Experiment 1 was designed to evaluate the effects of pimozide on active avoidance performance, and to determine whether the disruptive effects of the drug treatment would be eliminated or reduced among mice previously trained in an avoidance task. Since such an outcome could result from the prior establishment of a particular response or the establishment of the cue-shock contingency, Experiment 2 assessed the effects of prior classically conditioned CS-shock pairings (i.e., no instrumental response requirement) on subsequent performance deficits normally induced by pimozide. It has been demonstrated on several occasions that pairing an explicit cue with short duration shock facilitates subsequent avoidance behavior, provided that shock associated immobility can be suppressed, e.g., in a one-way avoidance task or in a shuttle task involving mild shock intensities (Anisman, 1973). Presumably, CS-shock pairings result in the establishment of the expectancy of shock, reduce
282
ANISMAN ET AL.
the S-S associative requirements in the yet-to-be-learned avoidance response, and enhance performance. If initial training (Experiment 1) inhibits pimozide-induced performance deficits as a function of establishing an S-S association, then prior CS-shock pairings should also be prophylactic in this respect.

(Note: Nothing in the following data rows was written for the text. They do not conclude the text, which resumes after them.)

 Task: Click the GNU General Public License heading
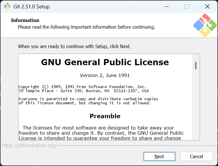105,62
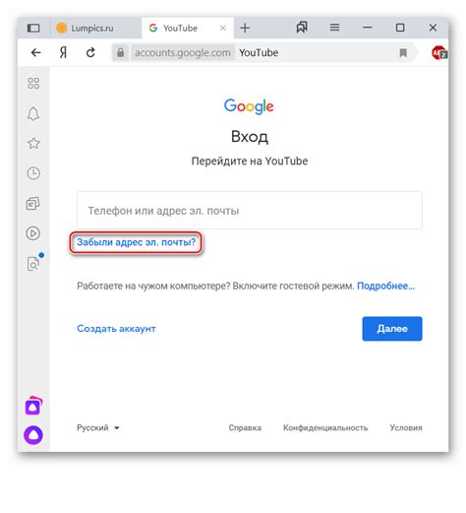Follow the Забыли адрес эл. почты link
The height and width of the screenshot is (513, 466).
pos(136,242)
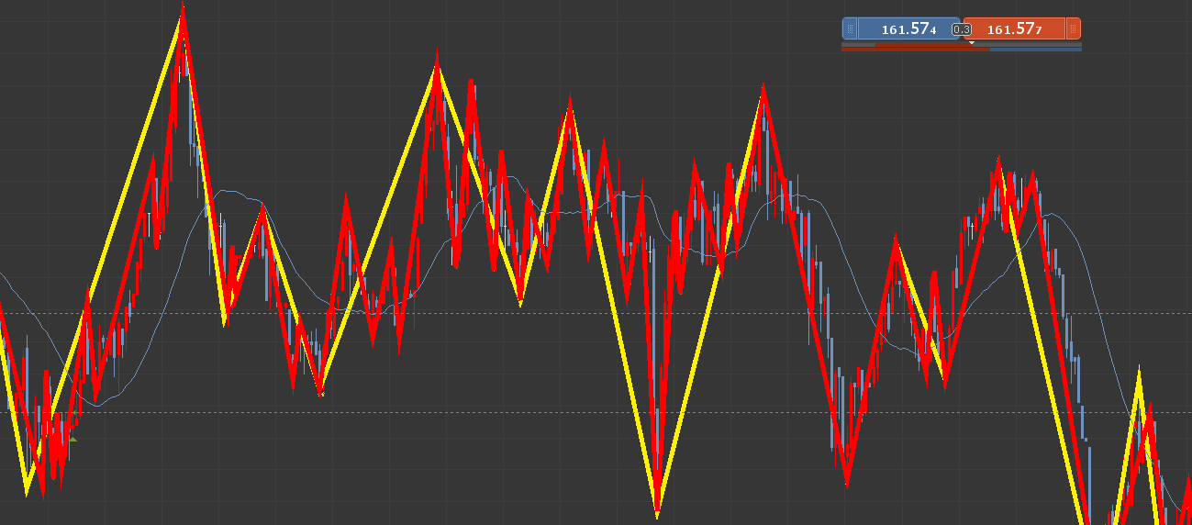Click the small green arrow marker near chart bottom-left
1192x525 pixels.
point(72,440)
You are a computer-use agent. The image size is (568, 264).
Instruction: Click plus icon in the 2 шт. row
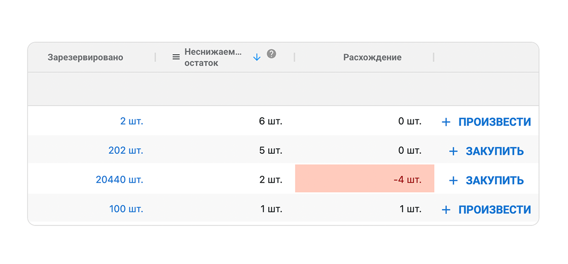(x=446, y=122)

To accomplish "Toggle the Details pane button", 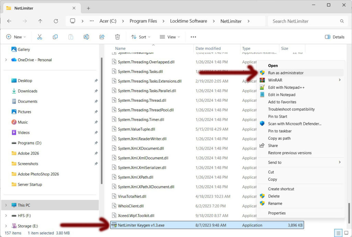I will pos(334,37).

Conversely, if the effects of initially training animals in the avoidance task are related to the establishment of an active motor response, then prior classically conditioned CS-shock pairings should be ineffective in reducing the performance deficits provoked by treatment with pimozide. Method
Subjects Experiments 1 and 2 involved 48 and 60 male CD-I mice procured from the Canadian Breeding Laboratories, Laprairie, Quebec, Canada, at 50-55 days of age. Mice were housed in groups of 5 in standard polypropylene cages and acclimated to the laboratory for at least 7 days prior to being used as experimental subjects.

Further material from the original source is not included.